- **Texto apresentado**:
* * * * *

Ignora‐se que muitos remédios que curam o glaucoma, a hipertensão arterial depende de frutos colhidos por nós, como é o caso faveira/fava d’anta de onde se extrai mais de 90% da rutina, substância química para esses remédios. Ignora‐se, e por ignorância alimenta‐se o preconceito, que essas populações podem viver dignamente dessas atividades, como provamos que numa área com 4 arvores adultas de baru se obtém mais renda do que em um hectare plantado com soja.
Enfim, precisamos ter uma política que dialogue com nossa cultura, com nossos povos para que se tenha um viver bem com justiça social e responsabilidade ecológica. Mas para isso é preciso que as autoridades viabilizem as Resex’s no Cerrado. Toda nossa mobilização encontra a desculpa pouco crível da falta de recursos. Bem sabemos que se há falta recurso é preciso estabelecer prioridades. Isso é fundamental na política. Desse modo, a falta de recursos acaba sendo a confissão pública de que as Resex’s no Cerrado não são prioridade. Mas sabemos que o argumento da falta de recurso é um argumento em si mesmo falso. Afinal, o governo tem anunciado publicamente sua eficiência no recolhimento dos impostos que a cada ano engorda mais a receita federal. O nosso governo tem anunciado ainda os sucessivos saldos, nas contas externas, como prova de seu êxito. Se tanto êxito há na entrada de divisas no país e no recolhimento de impostos da receita federal como se sustenta o argumento de que não há recursos?
Mais grave ainda, é o fato de que aqueles que como nós, vimos lutando por essas reservas extrativistas estamos expostos à truculência não só dos fazendeiros que nos impedem o acesso das áreas onde tradicionalmente colhemos, como também da expansão do latifúndio da monocultura de exportação de soja, da monocultura de algodão, da monocultura de eucalipto, da monocultura de pinus, da monocultura de girassol, da invasão de madeireiros, da expansão de carvoarias para fazer carvão para ferro gusa e exportar minério puro para mineradoras que vem crescendo sobre nossas áreas da pressão para a construção de barragens que, via de regra, servem de base para a exploração mineral para exportação. Todos esses setores foram nominalmente citados na avaliação criteriosa das ameaças de cada uma das Resex’s criadas e em processo de criação nos cerrados.
A truculência dos que ameaçam se concretiza na ameaça de morte aos nossos companheiros e companheiras que se vêem obrigados, tal e como na época da ditadura, a viverem escondidos longe de suas famílias. Exigimos das autoridades todas as providências para a garantia das vidas de Osmar Alves de Souza do município de São Domingos/GO; de Francisca Lustosa do município de Tanque/PI, Maria Lucia de Oliveira Agostinho, município de Rio Pardo de Minas/MG; Neurivan Pereira de Farias, município de Formoso/MG, Wedson Batista Campos, município de Aruanã/GO; Adalberto Gomes dos Santos do município de Lassance/MG; Welington Lins dos Santos, município de Buritizeiro/MG; Elaine Santos Silva, município Davinópolis/MA; José da Silva, município de Montezuma/MG.

* * * * *

- **Dados fornecidos**:
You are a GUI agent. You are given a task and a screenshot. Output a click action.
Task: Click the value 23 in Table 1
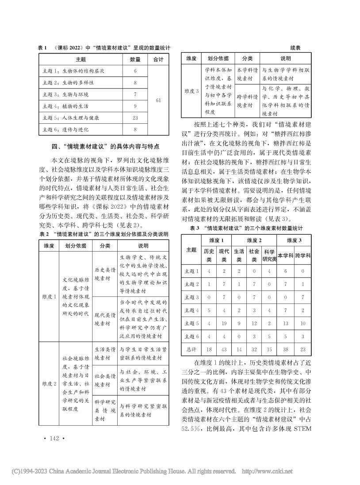(135, 118)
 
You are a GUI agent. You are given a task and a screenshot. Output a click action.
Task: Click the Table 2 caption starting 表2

* * * * *

- **Enunciado da tarefa**: Prossiga com o texto sobre as reservas extrativistas no Cerrado a partir do ponto em que ele termina. Os dados fornecidos não precisam ser consultados.

- **Resposta esperada**:
Responsabilizamos antecipadamente as autoridades pelo que vier acontecer com a vida desses companheiros e dessas companheiras, cujo único crime tem sido o de lutar pela dignidade de suas famílias através da Resex’s. Não queremos que o nome desses companheiros e companheiras venha a se somar ao de Chico Mendes, ao de Dorothy Stang e aos quase 2000 assassinados no campo brasileiro desde 1985, conforme vem acompanhando a Comissão Pastoral da Terra. Temos todas as condições com as Resex’s de oferecer condições de vida digna, com justiça e equidade social com a defesa do Cerrado. Não queremos que nossas famílias venham engordar os dados estatísticos dos que dependem da bolsa família, ou outras bolsas para viver. Respeitamos essa política, até porque a temos como uma conquista do povo brasileiro, mas não vemos como bons olhos o aumento do número dos que vivem dela. A Resex é uma maneira mais sustentável de garantir a sobrevivência digna, como é a reforma agrária. Chico Mendes, dizia que a “Resex era reforma agrária dos seringueiros”. E nós afirmamos que a Resex é a forma de ampliar o significado da reforma agrária ao lhe dar sentido ecológico e cultural.
Este ano o Brasil estará recebendo não só governantes de todo o mundo como diversas populações de todo o planeta na Rio+20. Assim como nós, vários grupos sociais da África, da Ásia e na América Latina que vem sofrendo com avanço sobre suas terras de um agronegócio devastador e uma mineração voraz de minérios e água estarão também aqui presentes.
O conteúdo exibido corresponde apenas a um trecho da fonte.